(Data for locating words and elements)

>>>>>

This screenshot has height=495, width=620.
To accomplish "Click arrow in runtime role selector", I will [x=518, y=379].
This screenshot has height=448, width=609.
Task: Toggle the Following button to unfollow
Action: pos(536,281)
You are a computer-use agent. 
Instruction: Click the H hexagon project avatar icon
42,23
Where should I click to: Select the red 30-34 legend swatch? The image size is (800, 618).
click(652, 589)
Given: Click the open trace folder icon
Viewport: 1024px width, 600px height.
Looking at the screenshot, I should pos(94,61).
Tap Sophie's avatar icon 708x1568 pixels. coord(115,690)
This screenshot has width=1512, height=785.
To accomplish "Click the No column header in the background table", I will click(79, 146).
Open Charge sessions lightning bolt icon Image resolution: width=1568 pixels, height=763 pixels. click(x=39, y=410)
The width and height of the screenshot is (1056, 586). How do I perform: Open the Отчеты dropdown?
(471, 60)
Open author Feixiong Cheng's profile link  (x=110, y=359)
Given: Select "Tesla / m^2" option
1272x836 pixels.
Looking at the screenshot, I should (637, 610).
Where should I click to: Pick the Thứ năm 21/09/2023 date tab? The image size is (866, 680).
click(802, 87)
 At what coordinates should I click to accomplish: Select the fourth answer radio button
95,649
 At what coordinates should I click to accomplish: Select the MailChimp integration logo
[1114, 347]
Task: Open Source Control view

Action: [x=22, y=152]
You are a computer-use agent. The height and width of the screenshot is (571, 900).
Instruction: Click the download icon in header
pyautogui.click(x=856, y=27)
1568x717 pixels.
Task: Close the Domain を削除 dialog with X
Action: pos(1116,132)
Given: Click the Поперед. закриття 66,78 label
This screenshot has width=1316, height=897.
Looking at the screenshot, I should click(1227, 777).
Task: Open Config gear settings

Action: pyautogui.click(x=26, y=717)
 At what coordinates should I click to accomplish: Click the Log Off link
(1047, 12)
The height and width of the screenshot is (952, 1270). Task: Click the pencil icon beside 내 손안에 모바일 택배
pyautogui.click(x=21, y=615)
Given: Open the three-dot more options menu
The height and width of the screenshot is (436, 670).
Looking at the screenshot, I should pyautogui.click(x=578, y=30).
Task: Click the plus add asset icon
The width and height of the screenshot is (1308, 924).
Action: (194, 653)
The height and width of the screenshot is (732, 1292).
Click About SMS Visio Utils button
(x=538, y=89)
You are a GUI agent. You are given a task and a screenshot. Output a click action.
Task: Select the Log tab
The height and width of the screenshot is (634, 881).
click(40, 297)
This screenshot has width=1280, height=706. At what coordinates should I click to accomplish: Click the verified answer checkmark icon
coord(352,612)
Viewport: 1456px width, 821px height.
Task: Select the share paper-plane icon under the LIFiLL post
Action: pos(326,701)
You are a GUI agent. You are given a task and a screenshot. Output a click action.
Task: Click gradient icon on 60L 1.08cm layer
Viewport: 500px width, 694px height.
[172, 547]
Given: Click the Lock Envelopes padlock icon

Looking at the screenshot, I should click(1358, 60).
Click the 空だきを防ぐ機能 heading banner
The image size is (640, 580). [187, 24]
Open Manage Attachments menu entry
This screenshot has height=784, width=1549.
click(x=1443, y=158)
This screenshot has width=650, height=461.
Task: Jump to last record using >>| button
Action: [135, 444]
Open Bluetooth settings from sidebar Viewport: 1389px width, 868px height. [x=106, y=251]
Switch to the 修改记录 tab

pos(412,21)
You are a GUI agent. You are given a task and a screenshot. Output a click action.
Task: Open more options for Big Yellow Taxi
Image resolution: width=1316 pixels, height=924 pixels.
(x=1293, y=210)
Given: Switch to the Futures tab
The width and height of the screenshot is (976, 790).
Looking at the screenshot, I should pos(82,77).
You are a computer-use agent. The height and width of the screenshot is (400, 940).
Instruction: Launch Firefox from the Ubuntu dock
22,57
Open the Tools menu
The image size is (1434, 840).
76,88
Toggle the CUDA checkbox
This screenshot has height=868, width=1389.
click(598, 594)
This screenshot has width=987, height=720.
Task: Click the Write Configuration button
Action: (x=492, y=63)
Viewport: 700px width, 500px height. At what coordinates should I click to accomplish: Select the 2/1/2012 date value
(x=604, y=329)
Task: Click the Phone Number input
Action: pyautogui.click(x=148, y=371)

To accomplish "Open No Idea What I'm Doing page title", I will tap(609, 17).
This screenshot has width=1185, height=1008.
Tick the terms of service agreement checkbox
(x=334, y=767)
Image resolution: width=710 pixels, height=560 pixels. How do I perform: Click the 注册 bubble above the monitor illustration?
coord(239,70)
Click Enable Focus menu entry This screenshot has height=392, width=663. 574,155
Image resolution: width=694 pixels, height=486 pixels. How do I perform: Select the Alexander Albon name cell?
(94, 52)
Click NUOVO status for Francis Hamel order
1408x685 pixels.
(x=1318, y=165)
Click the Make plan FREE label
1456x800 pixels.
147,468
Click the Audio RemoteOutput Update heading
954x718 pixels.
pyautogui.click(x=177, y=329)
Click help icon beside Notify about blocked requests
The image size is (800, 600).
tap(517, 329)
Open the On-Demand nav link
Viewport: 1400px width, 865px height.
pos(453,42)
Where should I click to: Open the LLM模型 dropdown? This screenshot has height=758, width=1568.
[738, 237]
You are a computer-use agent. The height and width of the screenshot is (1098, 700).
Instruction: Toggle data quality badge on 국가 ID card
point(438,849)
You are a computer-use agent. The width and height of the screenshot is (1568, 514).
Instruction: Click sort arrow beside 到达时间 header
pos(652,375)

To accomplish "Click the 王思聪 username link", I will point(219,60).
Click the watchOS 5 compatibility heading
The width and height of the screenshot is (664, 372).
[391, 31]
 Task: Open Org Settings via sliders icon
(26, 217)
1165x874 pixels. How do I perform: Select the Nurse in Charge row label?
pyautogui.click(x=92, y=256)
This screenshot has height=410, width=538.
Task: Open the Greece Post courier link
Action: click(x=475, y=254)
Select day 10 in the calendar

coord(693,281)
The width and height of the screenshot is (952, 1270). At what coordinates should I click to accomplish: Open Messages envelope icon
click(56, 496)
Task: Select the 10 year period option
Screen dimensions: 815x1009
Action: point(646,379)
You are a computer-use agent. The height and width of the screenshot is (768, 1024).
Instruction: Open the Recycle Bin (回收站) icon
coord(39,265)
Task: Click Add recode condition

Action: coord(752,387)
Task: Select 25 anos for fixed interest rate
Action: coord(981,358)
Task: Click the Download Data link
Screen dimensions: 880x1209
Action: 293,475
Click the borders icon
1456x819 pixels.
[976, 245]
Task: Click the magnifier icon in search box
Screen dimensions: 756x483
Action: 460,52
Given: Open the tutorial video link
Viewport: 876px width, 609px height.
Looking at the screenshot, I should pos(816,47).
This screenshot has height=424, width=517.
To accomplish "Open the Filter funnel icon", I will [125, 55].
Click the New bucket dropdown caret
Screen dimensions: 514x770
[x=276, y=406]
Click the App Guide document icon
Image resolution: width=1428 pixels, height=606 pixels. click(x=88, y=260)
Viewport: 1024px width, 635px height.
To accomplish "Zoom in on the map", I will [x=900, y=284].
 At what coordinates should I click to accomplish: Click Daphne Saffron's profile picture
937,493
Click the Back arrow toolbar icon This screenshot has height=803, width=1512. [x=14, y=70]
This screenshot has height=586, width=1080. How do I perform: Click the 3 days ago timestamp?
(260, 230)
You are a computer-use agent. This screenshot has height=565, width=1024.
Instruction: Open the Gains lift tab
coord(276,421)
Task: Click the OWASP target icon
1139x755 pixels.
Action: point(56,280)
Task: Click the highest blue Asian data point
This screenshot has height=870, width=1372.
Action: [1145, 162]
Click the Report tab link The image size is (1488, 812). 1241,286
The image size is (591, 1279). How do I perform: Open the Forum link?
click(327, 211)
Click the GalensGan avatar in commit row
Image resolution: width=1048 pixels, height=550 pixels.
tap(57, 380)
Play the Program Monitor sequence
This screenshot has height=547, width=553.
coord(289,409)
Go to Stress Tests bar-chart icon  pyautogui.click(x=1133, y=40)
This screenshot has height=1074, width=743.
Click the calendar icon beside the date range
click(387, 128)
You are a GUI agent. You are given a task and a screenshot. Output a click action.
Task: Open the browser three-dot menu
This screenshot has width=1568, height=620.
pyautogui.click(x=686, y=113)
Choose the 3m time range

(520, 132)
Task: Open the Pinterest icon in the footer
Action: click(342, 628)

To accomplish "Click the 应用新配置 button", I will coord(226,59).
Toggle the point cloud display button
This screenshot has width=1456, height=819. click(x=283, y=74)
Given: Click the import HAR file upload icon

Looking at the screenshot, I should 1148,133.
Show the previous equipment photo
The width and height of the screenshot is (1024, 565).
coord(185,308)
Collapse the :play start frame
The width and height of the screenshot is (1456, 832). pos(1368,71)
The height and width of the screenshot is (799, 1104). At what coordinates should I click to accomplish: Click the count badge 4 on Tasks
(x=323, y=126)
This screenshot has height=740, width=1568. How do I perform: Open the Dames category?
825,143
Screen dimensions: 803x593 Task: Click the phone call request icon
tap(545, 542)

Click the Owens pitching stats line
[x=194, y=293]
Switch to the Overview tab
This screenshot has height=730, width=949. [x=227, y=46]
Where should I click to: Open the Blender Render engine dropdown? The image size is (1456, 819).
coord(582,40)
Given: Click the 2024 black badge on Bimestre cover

<<<<<

GOAL: Render everything from the line containing "Go to Stress" down to the line containing "This screenshot has width=1456, height=819." as a Markdown table. Use the columns Row and Line, number each row, and leave out blank lines.

COMPLETED EXERCISE:
| Row | Line |
|---|---|
| 1 | Go to Stress Tests bar-chart icon  pyautogui.click(x=1133, y=40) |
| 2 | This screenshot has height=1074, width=743. |
| 3 | Click the calendar icon beside the date range |
| 4 | click(387, 128) |
| 5 | You are a GUI agent. You are given a task and a screenshot. Output a click action. |
| 6 | Task: Open the browser three-dot menu |
| 7 | This screenshot has width=1568, height=620. |
| 8 | pyautogui.click(x=686, y=113) |
| 9 | Choose the 3m time range |
| 10 | (520, 132) |
| 11 | Task: Open the Pinterest icon in the footer |
| 12 | Action: click(342, 628) |
| 13 | To accomplish "Click the 应用新配置 button", I will coord(226,59). |
| 14 | Toggle the point cloud display button |
| 15 | This screenshot has width=1456, height=819. click(x=283, y=74) |